Okano pergi dengan menutupi wajahnya menggunakan kedua tangan. Ia juga berkali-kali menyelipkan anak rambutnya ke belakang atau merapikan poninya.

Maehara tersenyum simpul melihat itu semua.

"Ya ampun, Okano kau menggemaskan sekali. Rasanya aku ingin memelukmu."

.

Nonsense

"Okano, mau jadi kekasihku?"

"Tidak! Tentu saja tidak!"

"Ayolah, kau bisa beruntung lho menjadi pasangan seseorang setampan aku."

Okano menggeleng keras.

"Ayolah, aku kan banyak kelebihannya. Aku tampan, populer, tinggi, baik, romantis, apa kurangnya? Tidak ada kan?"

"Lalu?"

"Mau jadi pacarku Hinata-chan?"

Okano bergidik nama kecilnya dipanggil dengan embel-embel chan.

"Tidak."

"Ayolah... kau hanya perlu bilang iya, maka kau akan berbahagia."

Okano menghela nafas lelah. "Maehara, kau itu meminta seseorang menjadi kekasihmu atau sedang menawarkan barang? Kau itu pemaksaan sekali, melebihi sales."

Okano berniat meninggalkannya, tapi Maehara menahan lengannya.

"Apa lagi?"

"Jika kau menerimaku, aku berjanji akan berubah. Aku akan jadi seperti yang kau inginkan."

Okano tersenyum miring. "Maehara semua yang kau katakan itu mustahil. Hanya omong kosong. Omong kosong."

Okano sangat menekankannya.

"Aku tidak akan menerimamu. Lagian kau tadi hanya bercanda kan?"

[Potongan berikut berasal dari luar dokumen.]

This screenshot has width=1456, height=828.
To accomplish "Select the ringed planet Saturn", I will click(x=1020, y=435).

Maehara menghela nafas panjang dengan lelah. "Yang omong kosong itu kau Okano. Akan kubuat kau menerimaku. Suatu hari nanti."

Maehara tersenyum dengan percaya diri.

Deep

Maehara memikirkan sikap-sikap Okano padanya. Pemuda itu heran dengan perubahan bermacam-macam sikap gadis itu padanya.

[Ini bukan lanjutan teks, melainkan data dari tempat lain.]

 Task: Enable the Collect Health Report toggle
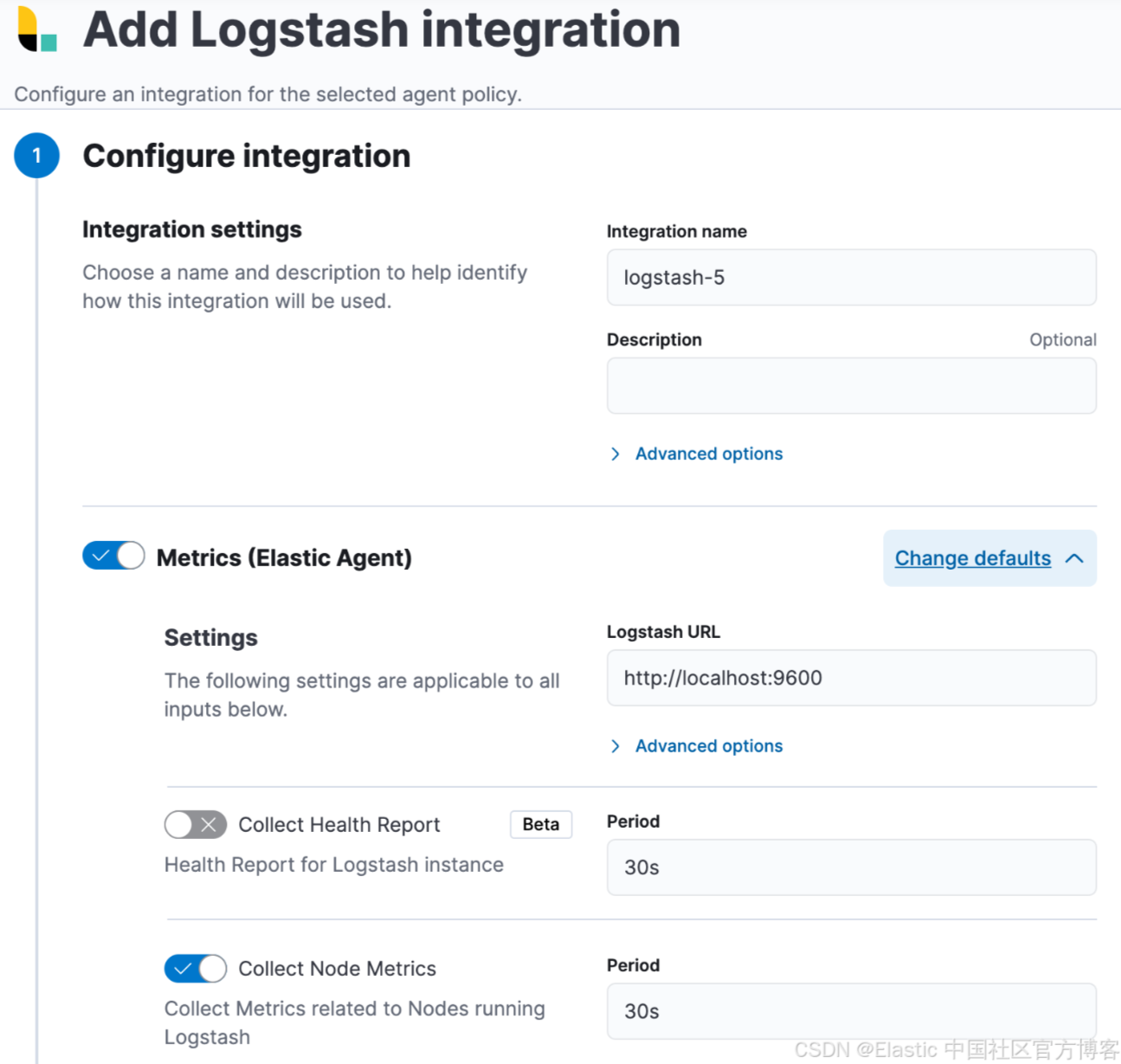[196, 825]
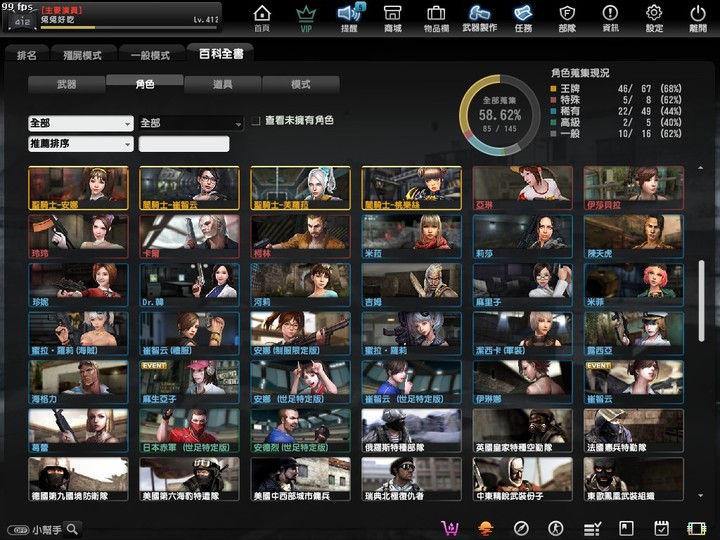Switch to the 武器 tab
This screenshot has width=720, height=540.
point(66,85)
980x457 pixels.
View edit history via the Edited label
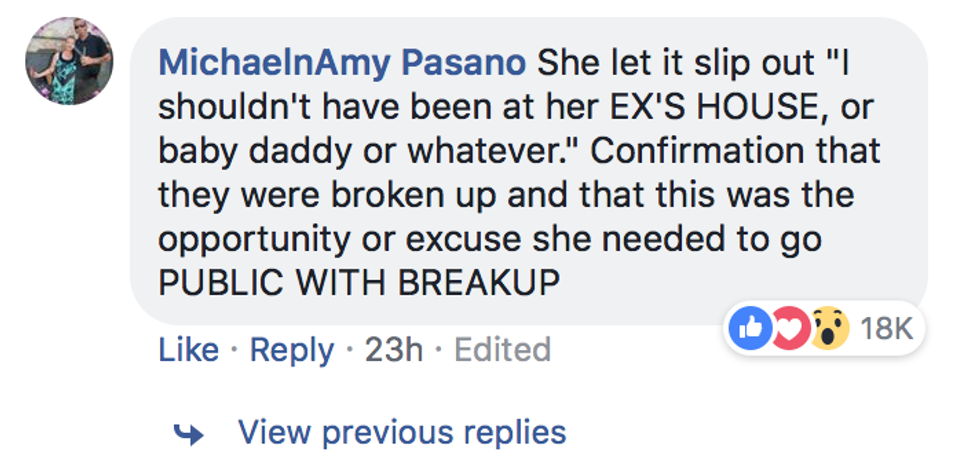click(502, 349)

Terkadang Okano perhatian saat ia sedang terluka. Kadang juga gadis itu malu-malu saat ia menggodanya. Dan yang paling sering adalah Okano yang bersikap kasar padanya.

Maehara bingung dengan semua itu. Tapi ia sudah menyimpulkan sesuatu.

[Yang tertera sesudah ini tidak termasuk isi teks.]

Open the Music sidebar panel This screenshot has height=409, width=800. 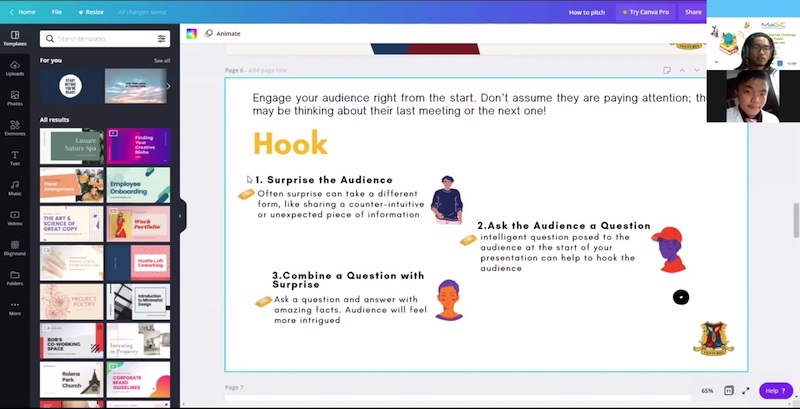[x=15, y=187]

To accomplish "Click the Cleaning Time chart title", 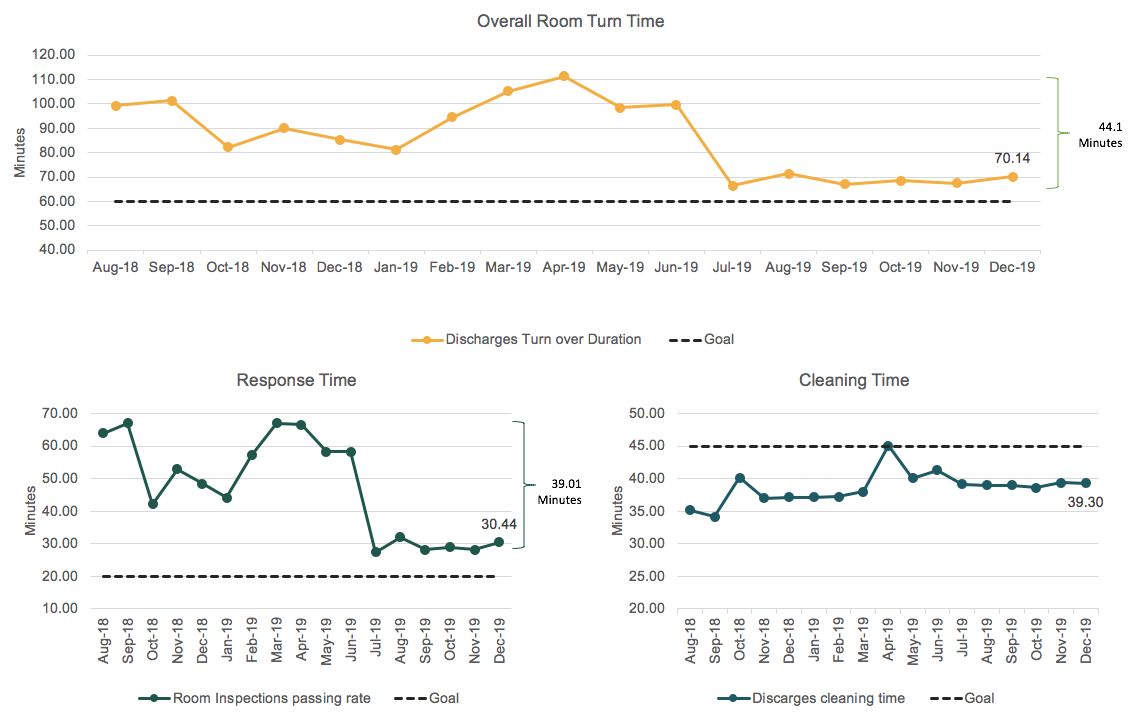I will tap(854, 380).
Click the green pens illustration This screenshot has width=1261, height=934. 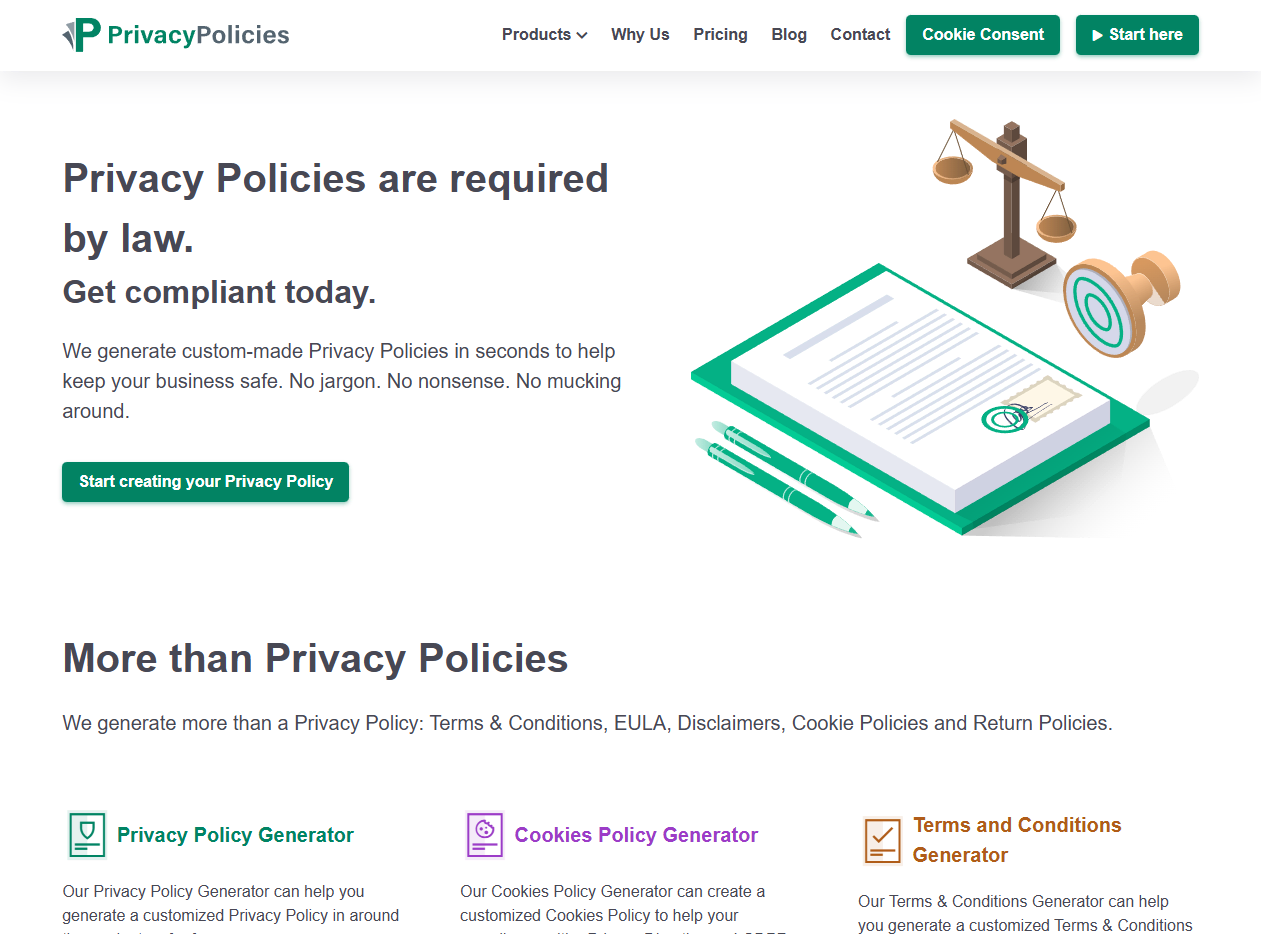785,478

Okano memiliki perasaan yang dalam padanya.

Maehara tersenyum sambil memperhatikan gadis yang duduk di sampingnya. Kepala jingganya ia letakkan di atas meja tanpa mengalihkan pandangannya dari Okano.

"Ssst, Okano." Ia berbisik.

Okano menoleh dengan malas. Mereka sedang ada kuis dadakan dari Koro-sensei dan ia sedang kesulitan mengerjakannya tapi Maehara malah mengganggu.

Ia melotot dengan artian ada apa?

"Kau menyukaiku ya?"

Plak!

Okano memukul kepala Maehara menggunakan kotak pensilnya.

"Ada apa Okano-san?" tanya Koro-sensei.

"Ah, maaf. Tadi ada nyamuk di kepala Maehara."

"Jangan membuat keributan lagi."

"Baik sensei," jawabnya.

Maehara tersenyum geli melihatnya. Ia memanggil gadis itu lagi. "Kau menyukaiku kan?"

Kali ini Okano tidak menjawabnya. Ia hanya terus berusaha fokus pada kertas soal di hadapannya.

Maehara mengulas senyum melihat wajah memerah Okano.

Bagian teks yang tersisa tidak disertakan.